Não sei, terei um dia
destes de me informar, se a Fundação Saramago tem, ou está em vias de editar,
um livro com as fotografias tiradas por Saramago, principalmente as que fez
para o seu Viagem a Portugal.
Mas no 3º volume de
Cadernos de Lanzarote existe este texto sobre fotografia:
«As mãos levantam
a câmara fotográfica à altura dos olhos e o mundo desaparece. Rápido ou lento,
segundo o grau de urgência ou de provocação da imagem que vai ser captada, o
movimento das mãos respondeu a um estímulo visual. Agora, por trás do visor, o
olho fará reaparecer, não o mundo, mas um fragmento dele, o pouco que pode
caber num rectângulo cujos lados, como lâminas insensíveis, talham e cerceiam o
corpo da realidade. Naquele derradeiro e ínfimo instante que precede o disparo
da objectiva, e como se ao longo das linhas que imperativamente limitam o visor
existisse uma rede de microscópicas condutas, o mundo exterior ainda procurará
penetrar no espaço que lhe foi retirado, para nele deixar um sinal da sua
obliterada dimensão. Fragmento de um todo ou da sua aparência, cada fotografia,
por sua vez, é fragmento de fragmentos, e, por um movimento de aproximação e
expansão em todas as direcções, ao mesmo tempo que pelo movimento contrário de
conversão ao ponto de resolução que finalmente é, torna-se, na imagem
única que apresenta, leitura múltipla do mundo. Mas isso só mais tarde nos será mostrado, quando a imagem apreendida
tiver passado, revelada, ao papel. Então saberemos verdadeiramente o que
havíamos visto quando e onde apenas julgávamos não ter feito mais do que olhar.
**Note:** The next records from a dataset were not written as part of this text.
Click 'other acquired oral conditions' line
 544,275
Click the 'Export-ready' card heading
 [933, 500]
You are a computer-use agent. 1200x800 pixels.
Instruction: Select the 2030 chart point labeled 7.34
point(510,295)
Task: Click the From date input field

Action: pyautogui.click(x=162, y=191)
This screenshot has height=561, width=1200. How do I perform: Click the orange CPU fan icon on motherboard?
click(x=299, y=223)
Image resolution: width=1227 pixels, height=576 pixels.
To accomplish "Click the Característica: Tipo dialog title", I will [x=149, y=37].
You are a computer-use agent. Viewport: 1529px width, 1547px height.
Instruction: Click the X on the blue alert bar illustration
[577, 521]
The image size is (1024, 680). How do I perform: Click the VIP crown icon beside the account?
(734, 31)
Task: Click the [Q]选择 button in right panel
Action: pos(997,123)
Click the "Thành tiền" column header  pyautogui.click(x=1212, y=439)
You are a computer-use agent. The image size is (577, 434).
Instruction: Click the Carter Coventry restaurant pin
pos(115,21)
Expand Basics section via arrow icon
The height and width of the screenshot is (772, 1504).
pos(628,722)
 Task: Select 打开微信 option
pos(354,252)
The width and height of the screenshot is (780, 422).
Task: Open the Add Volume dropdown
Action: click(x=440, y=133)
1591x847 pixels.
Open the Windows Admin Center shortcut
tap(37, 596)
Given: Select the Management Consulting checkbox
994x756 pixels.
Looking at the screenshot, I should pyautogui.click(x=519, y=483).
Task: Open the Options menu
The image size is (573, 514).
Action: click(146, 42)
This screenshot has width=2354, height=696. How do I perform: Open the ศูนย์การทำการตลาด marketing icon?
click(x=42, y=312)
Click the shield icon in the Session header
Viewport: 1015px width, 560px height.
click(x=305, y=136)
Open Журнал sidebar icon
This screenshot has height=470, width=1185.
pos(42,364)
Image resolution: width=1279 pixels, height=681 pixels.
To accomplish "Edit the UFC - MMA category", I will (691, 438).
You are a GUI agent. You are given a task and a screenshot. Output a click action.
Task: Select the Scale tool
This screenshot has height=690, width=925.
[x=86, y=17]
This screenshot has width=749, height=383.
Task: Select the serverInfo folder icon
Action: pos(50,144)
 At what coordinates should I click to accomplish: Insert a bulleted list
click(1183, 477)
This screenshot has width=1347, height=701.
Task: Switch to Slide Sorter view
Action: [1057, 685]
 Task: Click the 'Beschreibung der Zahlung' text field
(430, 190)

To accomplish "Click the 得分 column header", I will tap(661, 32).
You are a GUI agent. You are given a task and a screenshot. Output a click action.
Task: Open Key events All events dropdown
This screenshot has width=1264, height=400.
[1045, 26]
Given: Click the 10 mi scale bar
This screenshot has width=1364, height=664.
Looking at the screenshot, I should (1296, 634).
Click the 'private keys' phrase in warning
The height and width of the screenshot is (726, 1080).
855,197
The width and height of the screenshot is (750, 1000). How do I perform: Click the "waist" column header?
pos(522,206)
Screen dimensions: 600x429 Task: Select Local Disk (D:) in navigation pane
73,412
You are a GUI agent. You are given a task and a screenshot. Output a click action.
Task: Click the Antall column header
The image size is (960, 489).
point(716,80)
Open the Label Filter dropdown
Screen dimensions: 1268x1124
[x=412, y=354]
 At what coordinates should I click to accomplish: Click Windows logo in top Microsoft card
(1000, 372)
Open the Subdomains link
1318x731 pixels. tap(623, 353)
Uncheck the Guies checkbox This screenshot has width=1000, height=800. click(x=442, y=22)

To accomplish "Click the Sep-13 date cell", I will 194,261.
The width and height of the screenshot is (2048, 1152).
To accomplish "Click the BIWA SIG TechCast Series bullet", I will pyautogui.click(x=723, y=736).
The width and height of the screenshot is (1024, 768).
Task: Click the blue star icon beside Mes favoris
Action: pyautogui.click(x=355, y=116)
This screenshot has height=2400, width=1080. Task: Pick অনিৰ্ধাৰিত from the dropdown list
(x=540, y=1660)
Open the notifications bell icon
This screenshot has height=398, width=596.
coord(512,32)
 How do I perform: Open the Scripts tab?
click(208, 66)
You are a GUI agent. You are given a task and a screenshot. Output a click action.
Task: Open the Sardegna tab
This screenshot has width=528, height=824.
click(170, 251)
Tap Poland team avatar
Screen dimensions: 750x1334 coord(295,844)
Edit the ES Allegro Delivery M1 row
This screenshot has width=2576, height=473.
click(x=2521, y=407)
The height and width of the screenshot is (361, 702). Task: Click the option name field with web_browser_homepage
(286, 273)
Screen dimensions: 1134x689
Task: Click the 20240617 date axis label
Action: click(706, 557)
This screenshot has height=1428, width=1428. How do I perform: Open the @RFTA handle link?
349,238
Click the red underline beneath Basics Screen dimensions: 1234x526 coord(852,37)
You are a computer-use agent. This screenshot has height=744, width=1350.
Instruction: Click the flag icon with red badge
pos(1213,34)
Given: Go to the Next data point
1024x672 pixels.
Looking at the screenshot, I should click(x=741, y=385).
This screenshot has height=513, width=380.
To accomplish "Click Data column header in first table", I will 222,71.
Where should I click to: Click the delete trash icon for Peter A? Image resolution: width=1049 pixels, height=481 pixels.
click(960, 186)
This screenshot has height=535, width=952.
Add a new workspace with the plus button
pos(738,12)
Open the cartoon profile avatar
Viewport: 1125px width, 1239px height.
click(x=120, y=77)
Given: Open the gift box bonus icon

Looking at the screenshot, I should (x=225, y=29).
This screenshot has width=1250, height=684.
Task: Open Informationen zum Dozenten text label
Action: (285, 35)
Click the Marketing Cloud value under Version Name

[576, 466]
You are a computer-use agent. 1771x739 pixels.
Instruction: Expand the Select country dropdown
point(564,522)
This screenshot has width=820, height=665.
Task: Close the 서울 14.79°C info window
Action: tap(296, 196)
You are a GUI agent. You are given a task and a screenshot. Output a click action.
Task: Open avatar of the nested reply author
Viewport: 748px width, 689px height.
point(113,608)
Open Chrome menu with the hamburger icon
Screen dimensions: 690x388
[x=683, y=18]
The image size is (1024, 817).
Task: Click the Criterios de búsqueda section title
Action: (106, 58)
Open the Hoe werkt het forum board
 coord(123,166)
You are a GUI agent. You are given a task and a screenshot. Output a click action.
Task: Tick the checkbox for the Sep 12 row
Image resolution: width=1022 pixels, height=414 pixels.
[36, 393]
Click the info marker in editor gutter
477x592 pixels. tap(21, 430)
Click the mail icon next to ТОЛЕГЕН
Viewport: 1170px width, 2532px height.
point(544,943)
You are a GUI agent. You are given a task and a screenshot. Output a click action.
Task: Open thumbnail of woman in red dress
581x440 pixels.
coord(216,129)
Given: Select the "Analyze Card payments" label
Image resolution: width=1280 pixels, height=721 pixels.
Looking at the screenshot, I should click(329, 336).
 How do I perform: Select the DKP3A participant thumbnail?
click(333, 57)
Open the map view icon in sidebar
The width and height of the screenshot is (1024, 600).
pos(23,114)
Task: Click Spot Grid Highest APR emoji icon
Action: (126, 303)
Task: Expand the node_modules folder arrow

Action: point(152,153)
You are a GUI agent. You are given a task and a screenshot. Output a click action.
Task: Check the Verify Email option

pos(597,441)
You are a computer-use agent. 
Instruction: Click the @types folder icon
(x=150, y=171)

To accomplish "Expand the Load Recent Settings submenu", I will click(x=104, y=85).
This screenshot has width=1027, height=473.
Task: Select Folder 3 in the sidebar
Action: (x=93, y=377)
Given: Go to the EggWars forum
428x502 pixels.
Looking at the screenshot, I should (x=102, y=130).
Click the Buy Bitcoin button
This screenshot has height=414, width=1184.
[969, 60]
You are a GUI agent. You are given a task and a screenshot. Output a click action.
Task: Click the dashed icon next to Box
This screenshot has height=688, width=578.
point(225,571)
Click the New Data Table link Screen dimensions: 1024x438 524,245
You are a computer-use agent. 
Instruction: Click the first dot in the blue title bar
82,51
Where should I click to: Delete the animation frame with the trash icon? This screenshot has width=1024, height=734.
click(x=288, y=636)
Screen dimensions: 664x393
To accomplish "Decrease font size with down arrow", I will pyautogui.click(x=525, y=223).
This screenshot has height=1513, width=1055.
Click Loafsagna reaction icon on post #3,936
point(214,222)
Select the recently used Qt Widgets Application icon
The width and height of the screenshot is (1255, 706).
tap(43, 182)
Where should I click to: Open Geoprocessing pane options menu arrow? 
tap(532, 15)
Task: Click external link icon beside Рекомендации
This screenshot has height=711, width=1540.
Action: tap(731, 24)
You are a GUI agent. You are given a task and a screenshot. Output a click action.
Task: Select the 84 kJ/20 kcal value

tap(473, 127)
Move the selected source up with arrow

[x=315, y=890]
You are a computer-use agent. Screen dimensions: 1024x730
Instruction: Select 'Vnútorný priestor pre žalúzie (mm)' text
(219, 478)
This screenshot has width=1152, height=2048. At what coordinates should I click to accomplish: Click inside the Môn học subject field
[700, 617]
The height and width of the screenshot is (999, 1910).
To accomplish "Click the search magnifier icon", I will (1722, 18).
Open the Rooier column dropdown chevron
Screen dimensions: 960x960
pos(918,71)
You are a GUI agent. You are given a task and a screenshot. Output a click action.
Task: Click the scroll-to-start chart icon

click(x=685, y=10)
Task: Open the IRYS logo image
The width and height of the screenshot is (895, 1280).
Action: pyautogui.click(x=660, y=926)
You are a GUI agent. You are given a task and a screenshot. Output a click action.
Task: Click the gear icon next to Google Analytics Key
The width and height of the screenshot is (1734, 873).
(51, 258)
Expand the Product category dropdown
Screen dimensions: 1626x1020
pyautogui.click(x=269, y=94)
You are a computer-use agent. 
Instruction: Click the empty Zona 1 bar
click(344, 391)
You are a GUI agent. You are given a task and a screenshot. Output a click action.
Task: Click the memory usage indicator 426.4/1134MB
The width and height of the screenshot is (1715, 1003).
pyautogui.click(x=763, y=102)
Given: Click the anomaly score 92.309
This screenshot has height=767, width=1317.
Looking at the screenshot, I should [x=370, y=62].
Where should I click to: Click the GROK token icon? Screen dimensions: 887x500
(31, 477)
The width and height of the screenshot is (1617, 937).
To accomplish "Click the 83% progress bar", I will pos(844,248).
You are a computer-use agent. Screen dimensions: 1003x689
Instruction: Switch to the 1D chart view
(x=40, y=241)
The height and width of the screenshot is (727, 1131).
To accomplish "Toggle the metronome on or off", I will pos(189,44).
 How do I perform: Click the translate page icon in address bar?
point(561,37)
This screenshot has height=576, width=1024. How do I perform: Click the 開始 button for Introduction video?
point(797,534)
Espalhamos as fotografias diante de nós, dispomo-las por temas, assuntos, afinidades, queremos que umas façam perguntas e outras respondam, desejaríamos que contassem uma história, mesmo que breve, mesmo que não viéssemos a conhecer-lhe o fim. Mas parece ser do natural das imagens, ainda quando colhidas de um mesmo objecto e num período mínimo de tempo, resistirem a perder a sua identidade: cada uma delas quererá ser, por supostas e exclusivas virtudes suas, o alfa e o ómega, não só da compreensão de si mesma mas também de todas as decifrações possíveis do espaço invisível que a rodeia, dessa ausência representada pela brancura das margens. O que a fotografia não pode mostrar é precisamente o que emprestaria sentido de realidade ao que estiver mostrando. Por isso talvez seja correcto afirmar que o olho que vê a fotografia, justamente por ser fotografia o que vê, não é o mesmo, ainda que o mesmo seja, que olhou e viu uma parte do mundo para fotografá-la.»
José Saramago em Cadernos de Lanzarote Volume III, página 24.